Opinion
SUPERIOR COURT CIVIL ACTION Docket No. CV-10-139
05-24-2011
STATE OF MAINE
KENNEBEC, ss
JUDGMENT
The plaintiff alleges that he was wrongfully terminated from employment after he reported to Bryon Farrin, the co-owner of the defendant Farrin Powersports, LLC, that defendant's employee Brandon Farrin threw a tire iron at, and sexually harassed, the plaintiff. After jury-waived trial, the court enters judgment for the defendant.
The court found Bryon Farrin to be credible and accepts his testimony. The plaintiff's version of events differs from Bryon's and is described as follows. The plaintiff testified that Brandon Farrin, who was 16 or 17 years old, would hug the plaintiff and say, "I love you, Uncle Keith." The plaintiff stated he thought this conduct was strange and it made him uneasy. He replied to Brandon, "You can say whatever you want but I do not love you." The plaintiff also stated that he told Brandon to keep his hands to himself and that the plaintiff had better things to do at work.
The plaintiff testified that Brandon stated several times that he loved the plaintiff and that when Brandon was in charge of the business, the plaintiff would be Brandon's "bitch." The plaintiff described an occasion in July 2008 when he was changing oil on a motorcycle. He bent over and Brandon slapped the plaintiff's butt and walked away. Brandon then pointed the air hose at the plaintiff's buttocks area and pulled the trigger. The plaintiff testified that on another occasion, Brandon approached from behind and rubbed his penis on the plaintiff's buttocks. The plaintiff testified that Brandon carved his initials and "I love you Brandon" on the plaintiff's helmet. (Pl.'s Ex. A.)
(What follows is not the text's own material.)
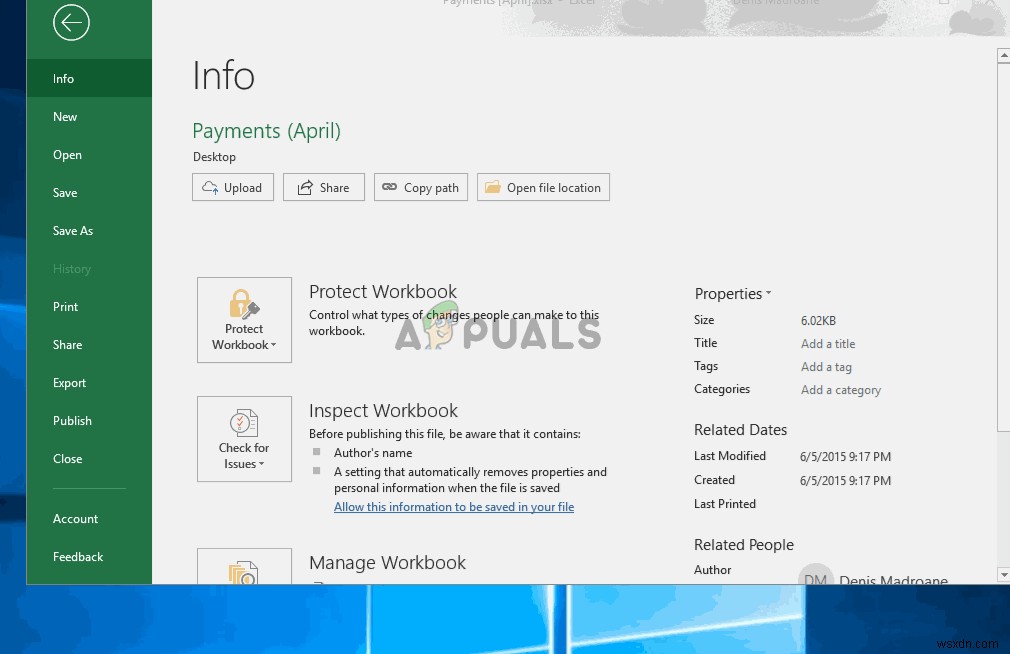Image resolution: width=1010 pixels, height=654 pixels.
Task: Click the Manage Workbook versions icon
Action: [x=244, y=570]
In late July 2008, the plaintiff stated that he was standing at his workbench and Brandon was standing by the tire machine. The plaintiff stated that a tire iron flew across the room toward him and bounced off his foot. According to the plaintiff, a tire iron flying ten feet from the tire machine does not result form the normal operation of the tire machine. This event was the last straw for the plaintiff. He stated he felt very uncomfortable and violated in some way. He determined to speak to Bryon.
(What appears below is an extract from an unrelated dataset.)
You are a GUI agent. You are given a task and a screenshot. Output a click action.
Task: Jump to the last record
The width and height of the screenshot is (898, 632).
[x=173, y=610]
The plaintiff stated that he told Bryon that Brandon threw the tire iron at the plaintiff and that Brandon sexually harassed the plaintiff, including slapping his butt, pointing an air gun at his buttocks, and hugging him. He suggested that Brandon needed a few days off. The plaintiff stated that Bryon took no action at that time. The plaintiff went to lunch and returned to find Bryon and Brandon at the shop. The plaintiff stated he felt uncomfortable and left. When he returned the next day, Bryon said that he had given Brandon the rest of the week off without pay.
According to the plaintiff, during the next week, Bryon asked during three conversations what he should do with his son. The plaintiff responded that he did not own the business and it was not his place to decide what to do. The plaintiff then stated that he wanted Brandon to remain out of the plaintiff's work area, which encompassed most of the shop, but at least out of his immediate work area near his lift. The plaintiff denied that Bryon offered to install a wall to separate the plaintiff and Brandon.
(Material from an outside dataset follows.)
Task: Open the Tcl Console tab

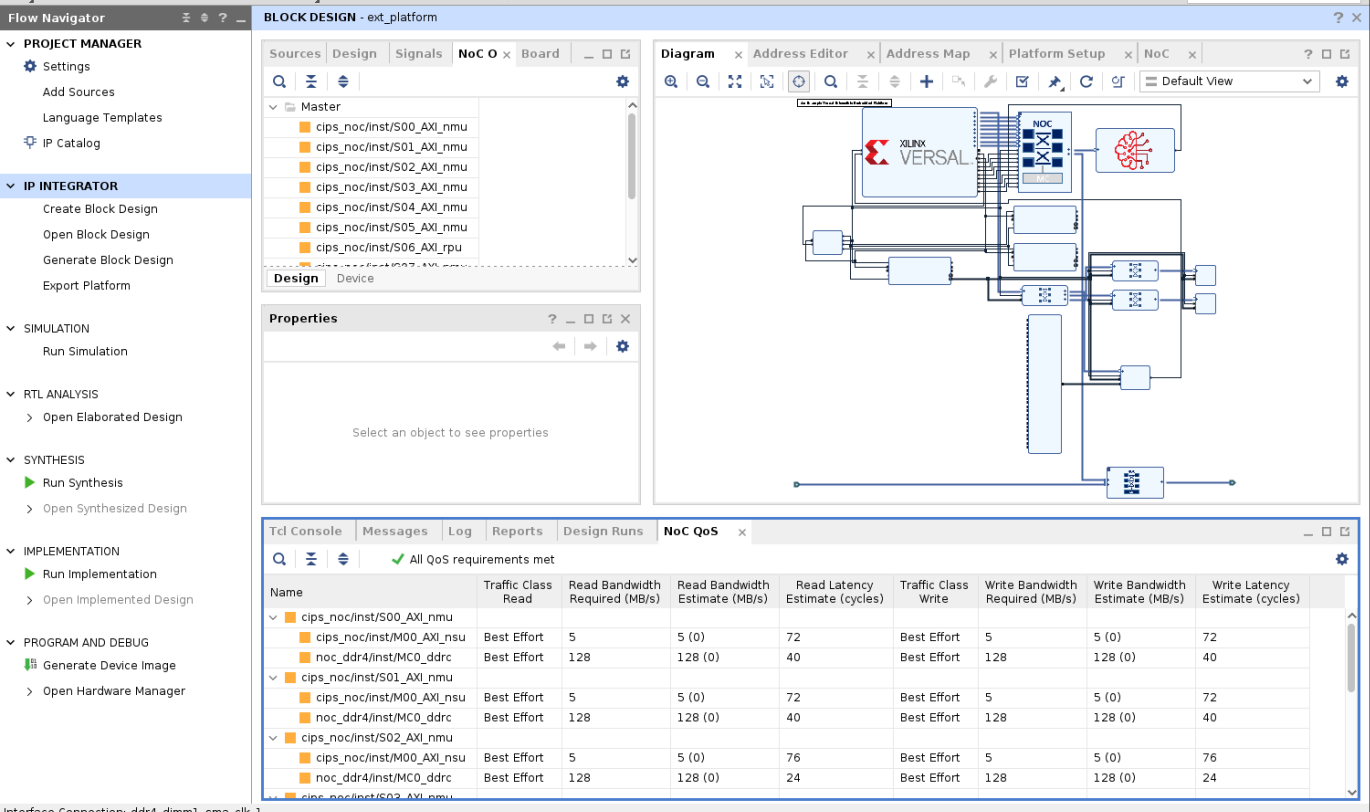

The plaintiff stated that during the third conversation, on a Thursday, he said that if the atmosphere continued as previously, he would have to look for another job and if he found one, he would give a two-week notice. The plaintiff testified that on Friday, Bryon told the plaintiff he could leave early and "let me go." Bryon stated that the plaintiff could return Monday to pick up his tools and severance pay. On cross-examination, the plaintiff admitted that on Friday, Bryon said he accepted the plaintiff's resignation; Bryon did not say "you're fired." The plaintiff then changed this testimony and stated that Bryon said he accepted his resignation on Monday, not Friday.
The plaintiff called his brother and father to help pick up the tools on Monday. When the three arrived and the plaintiff stated he was ready to work, Bryon said no because he could not guarantee that he could keep his son away from the plaintiff. The plaintiff alleged Bryon stated he could not fire his son and had too much liability to have a sexual harassment lawsuit. On cross-examination, the plaintiff admitted that Bryon said, "you resigned on Friday." The plaintiff agreed Bryon was emotional and crying.
The plaintiff called the unemployment office the next day. He looked for work and documented his work search for 99 weeks. (PL's Ex. C.) When his unemployment benefits ended, he began his own business. He testified he earns $100.00 per week if he is lucky. (PL's Ex. D, pp. 1-2.)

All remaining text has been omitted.